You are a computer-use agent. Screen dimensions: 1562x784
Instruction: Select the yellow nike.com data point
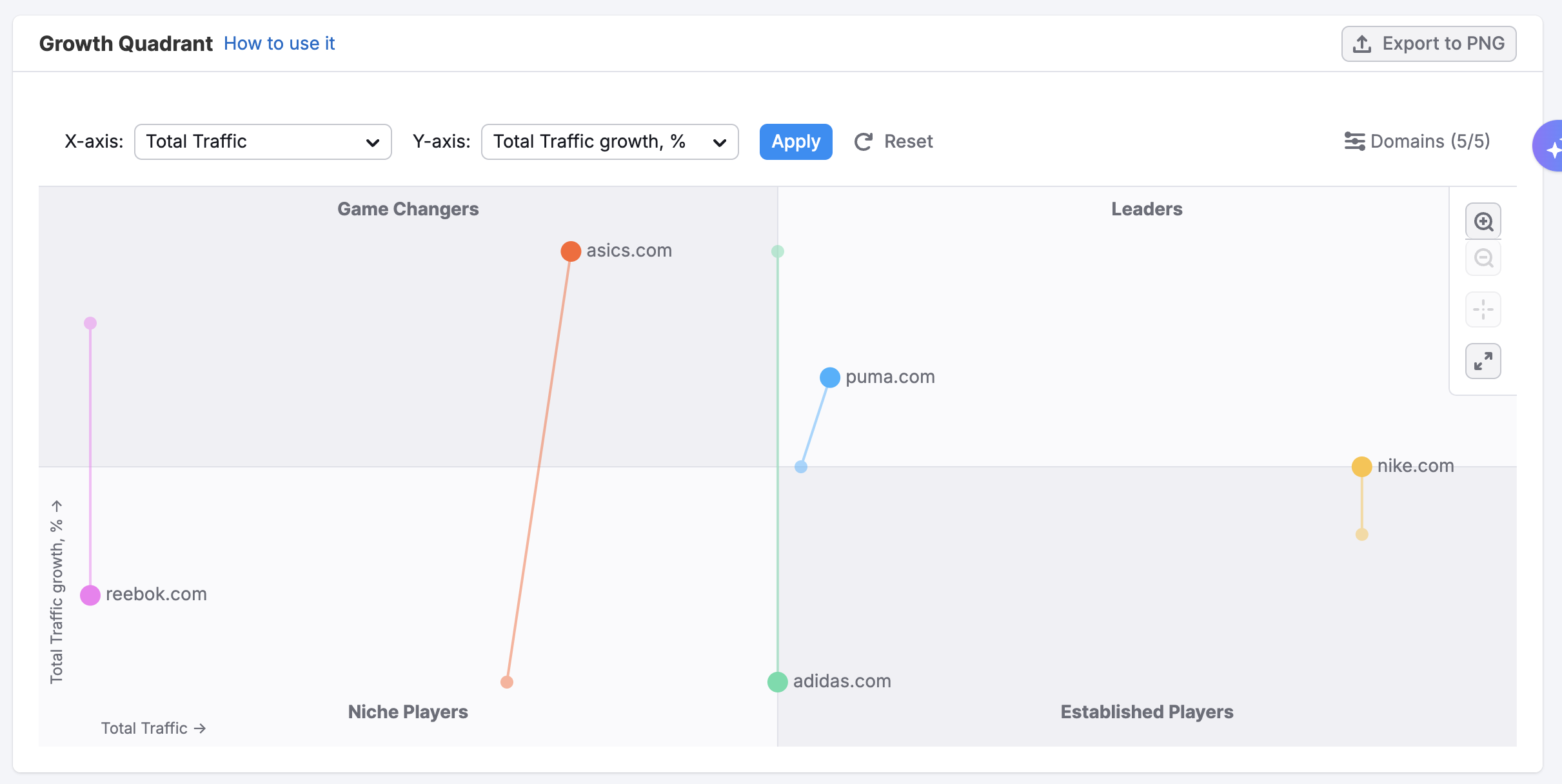(1361, 466)
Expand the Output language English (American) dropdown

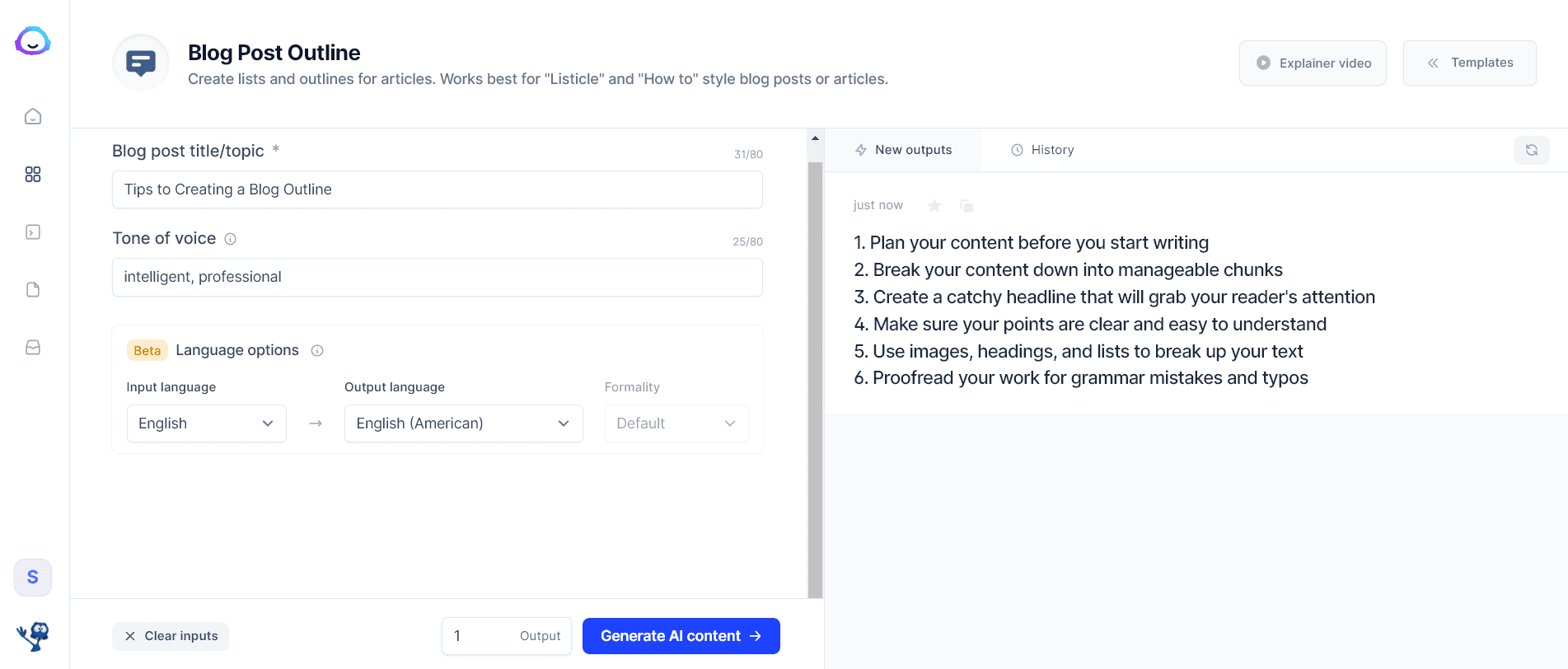click(x=463, y=423)
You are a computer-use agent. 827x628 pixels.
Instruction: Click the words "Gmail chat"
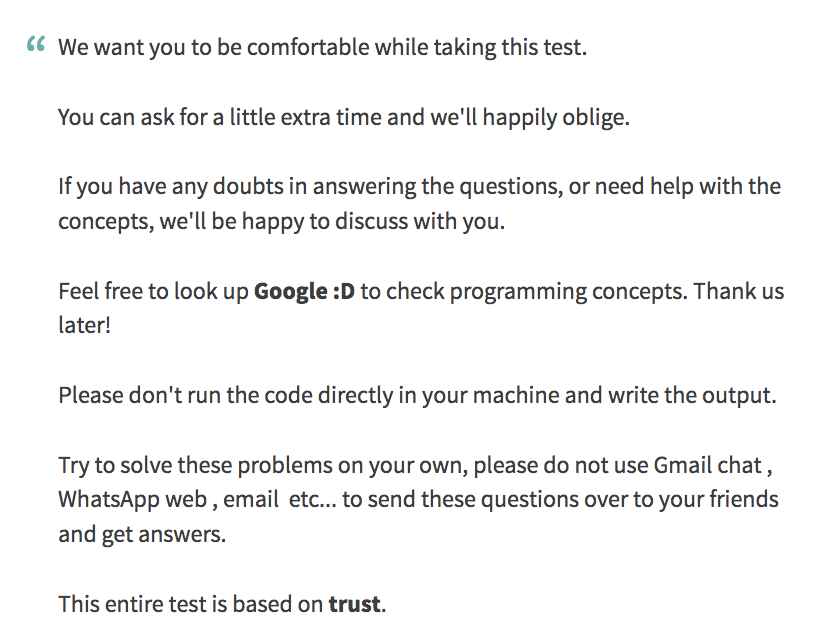coord(708,465)
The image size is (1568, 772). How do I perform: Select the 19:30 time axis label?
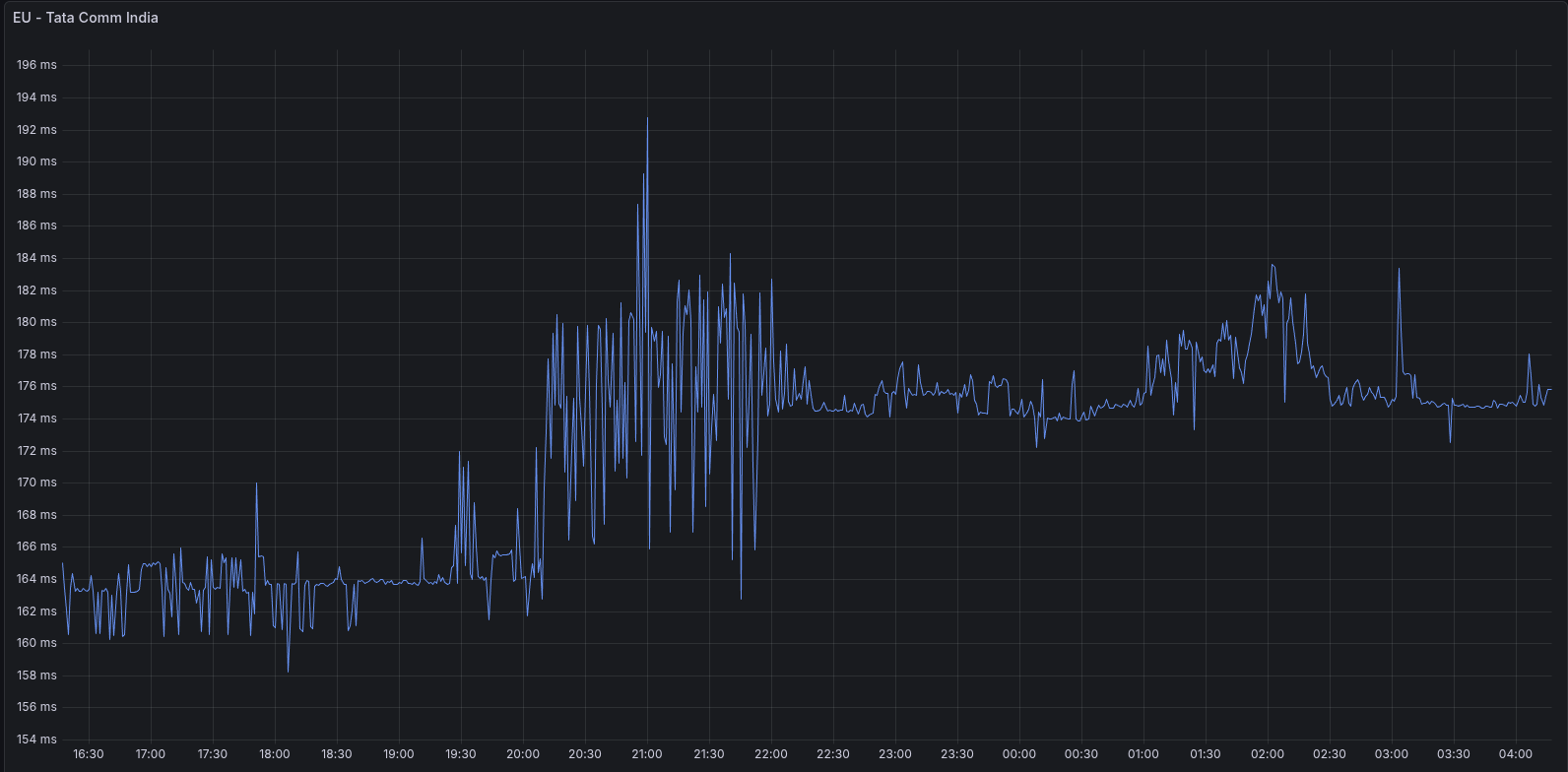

************

#### EXERCISE AIM:
Write out all the data above again, swapping "computer-use agent" for "screen assistant" wherever it occurs, keeping everything else the same and leaving out the pictures.

#### OUTPUT FOR THIS TASK:
You are a screen assistant. Screen dimensions: 1562x784
Instruction: Select the yellow nike.com data point
(1361, 466)
Expand the Output language English (American) dropdown

click(x=463, y=423)
You are a screen assistant. 827x628 pixels.
Instruction: Click the words "Gmail chat"
coord(708,465)
The image size is (1568, 772). How do I perform: Select the 19:30 time axis label?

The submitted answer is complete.